Photo of Cynthia Tobisman photo by Robin Hultgren.

When appellate attorney Cynthia E. Tobisman decided to write her first novel, Doubt, she had a goal in mind.

“I wanted to create a lawyer character to whom justice wasn’t an abstract idea,” Tobisman told attendees of the 2018 Harper Lee Prize Awards in Washington, D.C. “I wanted it to be something that for her required righteous action. I wanted a character that understood the law as a tool to try to make the world a fairer place, especially for people who have the cards stacked against them.”

That character, Caroline Auden, is also the heroine of Proof, Tobisman’s second novel and the winner of the 2018 Harper Lee Prize for Legal Fiction. The prize is given each year by the University of Alabama School of Law and the ABA Journal to a novel-length work of fiction that best illuminates the role of lawyers in society and their power to effect change.

“I am honored, humbled and frankly, totally stunned,” Tobisman says. “The spirit of To Kill a Mockingbird is the spirit of one person’s ability to make the world a little more fair. That the selection committee saw that spirit in my book is something that I will treasure forever.”

I wanted to create a lawyer character to whom justice wasn’t an abstract idea.

—Cynthia Tobisman

Tobisman is a partner with Greines, Martin, Stein & Richland in Los Angeles. Under the name C.E. Tobisman, she has two published novels, Doubt and Proof, and a comic book series, Inside the Loop.

Courtesy of Cynthia Tobisman

In Proof, Auden is a young hacker-turned-lawyer who is drawn into high-level local government intrigue when she looks into a potential elder abuse case involving her late grandmother. The two other 2018 nominees were Exposed by Lisa Scottoline and Testimony by Scott Turow.

Proof best captures the spirit of iconic characters, [the] role of the legal profession in addressing social issues, and the concluding legal monologue of To Kill a Mockingbird and Go Set a Watchman,” said Dr. Hilary Green, an associate professor of history at the University of Alabama and one of the four judges who selected the winning novel. “Caroline Auden is the perfect cross between lawyer Atticus Finch and the grown-up Scout.”

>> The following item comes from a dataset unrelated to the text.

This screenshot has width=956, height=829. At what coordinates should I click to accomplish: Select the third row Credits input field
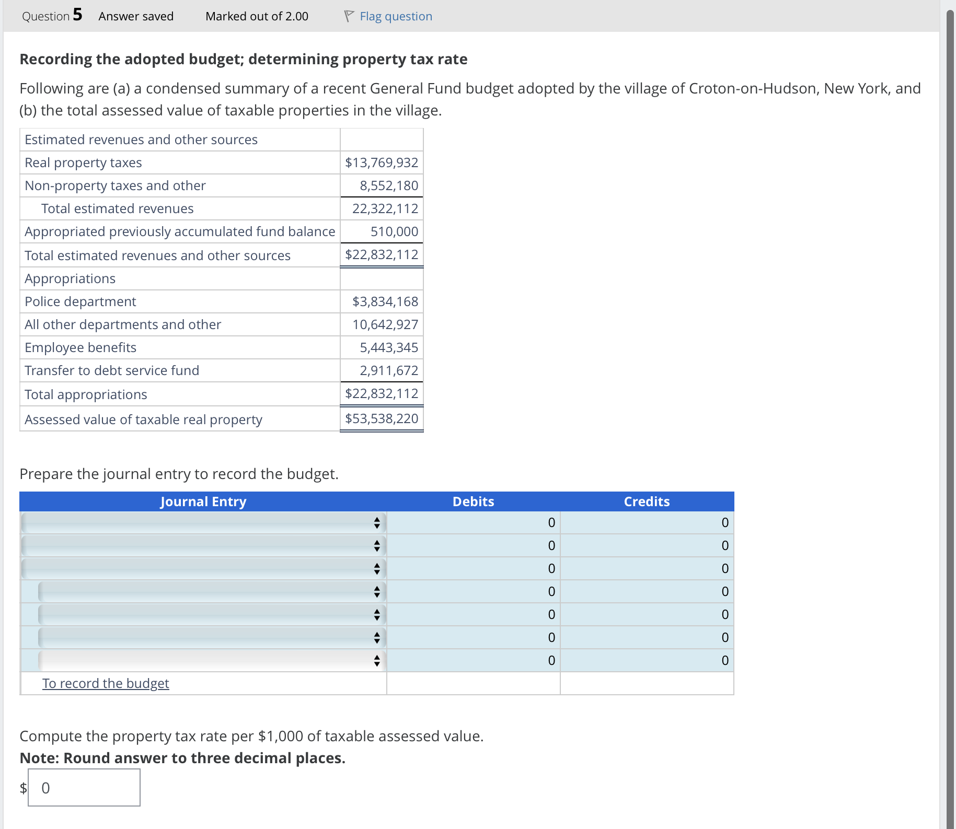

“It’s exciting to see this award go to a practicing attorney who’s relatively new to the fiction scene,” says Molly McDonough, editor and publisher of the Journal. “We also love seeing attention being drawn to the important field of elder law. We look forward to seeing what Cindy Tobisman will bring to the genre of legal fiction.”

The Harper Lee Prize was presented to Tobisman in an August ceremony at the Library of Congress to coincide with the National Book Festival. She received a copy of To Kill a Mockingbird signed by Harper Lee, who approved the creation of the award in 2010 to mark the 50th anniversary of her novel.

Past authors of Harper Lee Prize-winning books include John Grisham, Michael Connelly, Paul Goldstein, Deborah Johnson, Attica Locke and James Grippando.